The full-sized SUV segment lost 1.2 percentage points of U.S. market share over the last two months and large pickups were down about 2 percentage points, according to Edmunds.com, which tracks the industry.
Fuel-efficient compact cars, on the other hand, gained 2.2 percentage points of market share in the same period.
Although the RV industry is traditionally more sensitive to the availability of fuel than the cost, the spike in towable sales over the past decade is directly linked to the popularity of large tow vehicles.
“The concern, of course, is that the slowdown in these categories may represent the beginnings of a structural change, perhaps sparked by consumers’ concerns about higher oil or gasoline prices,” Lache said.
The softening in sales corresponds with rising pump prices as the average price American drivers pay for a gallon of regular gasoline is currently just over $2, according to the AAA motor club.
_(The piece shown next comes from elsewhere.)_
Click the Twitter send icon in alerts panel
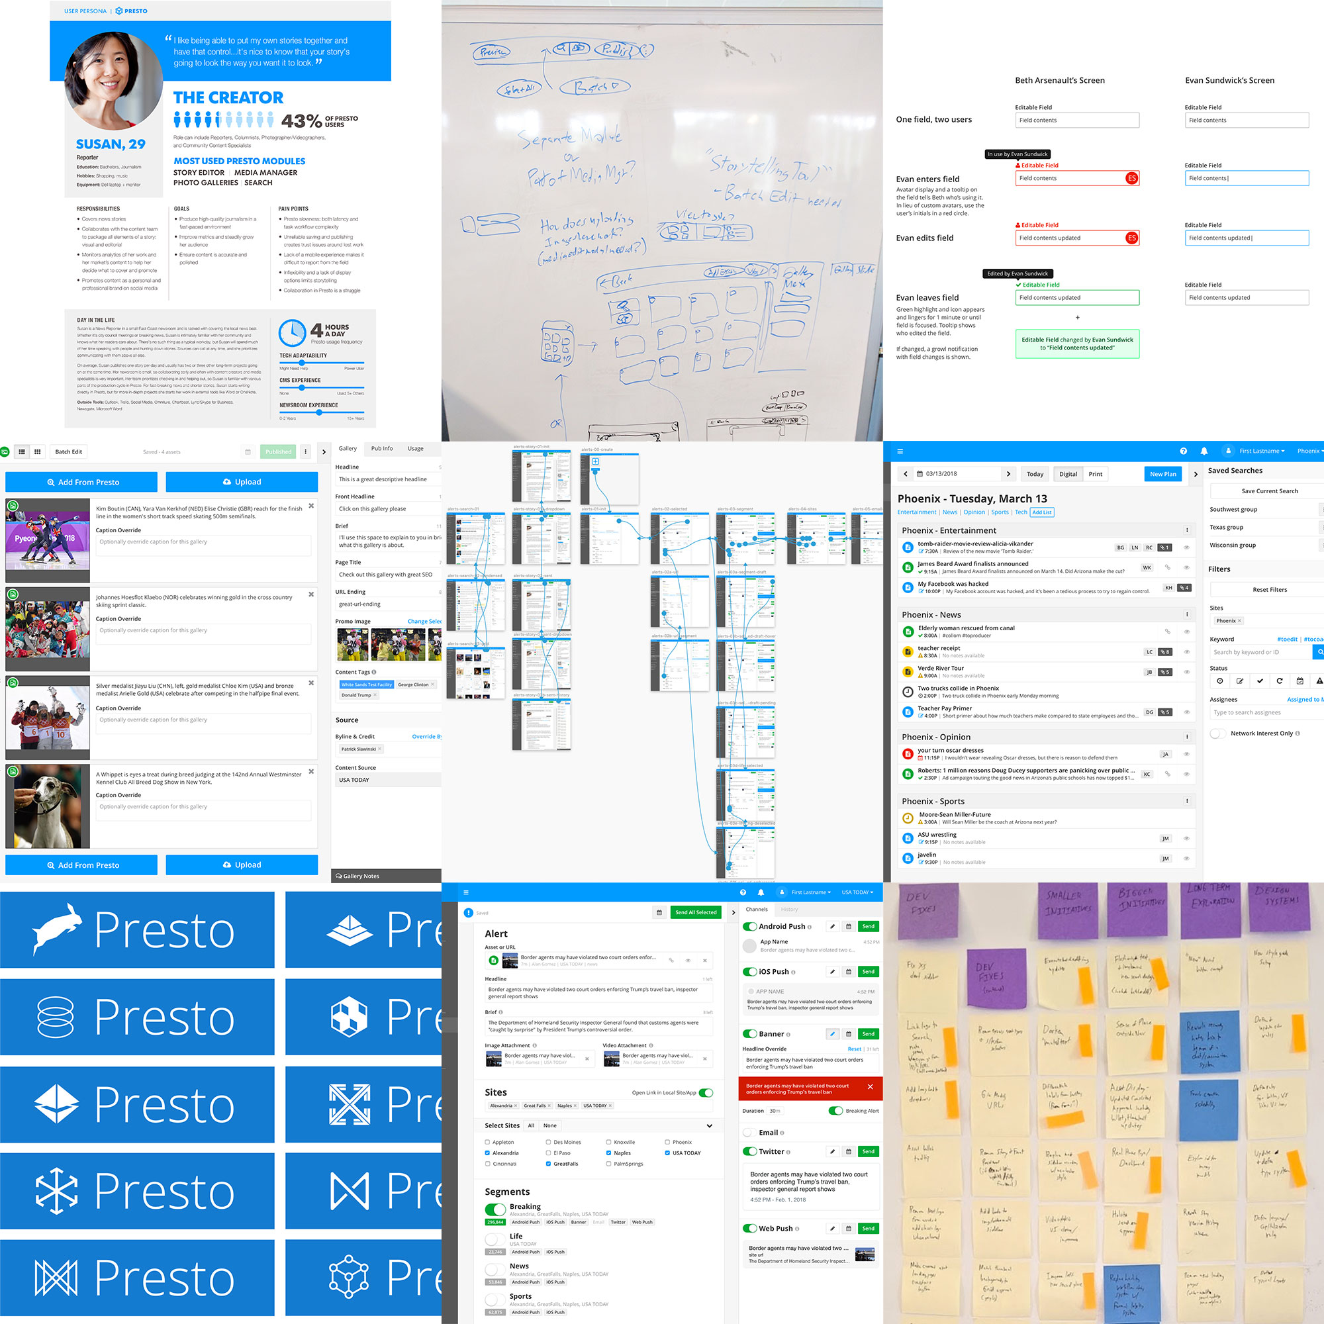 869,1149
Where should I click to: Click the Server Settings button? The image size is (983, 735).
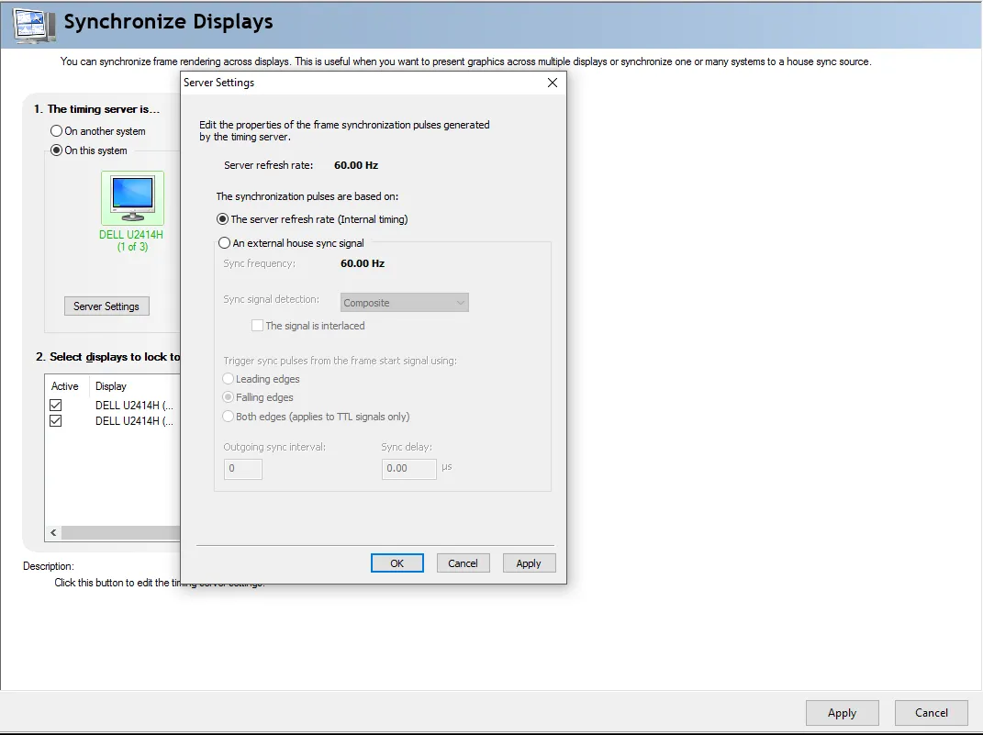coord(106,306)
The price is expected to shoot to a record high of $2.15 a gallon this spring, according to the U.S. Energy Information Administration, and some areas are already reporting nearing or reaching that level.
However, Joseph Barker, manager of North American sales analysis at CSM Worldwide, said it was too early to say if the fuel price spike was responsible for the lackluster SUV and truck sales
“I wouldn’t read too much into the first two month of this year,” he said.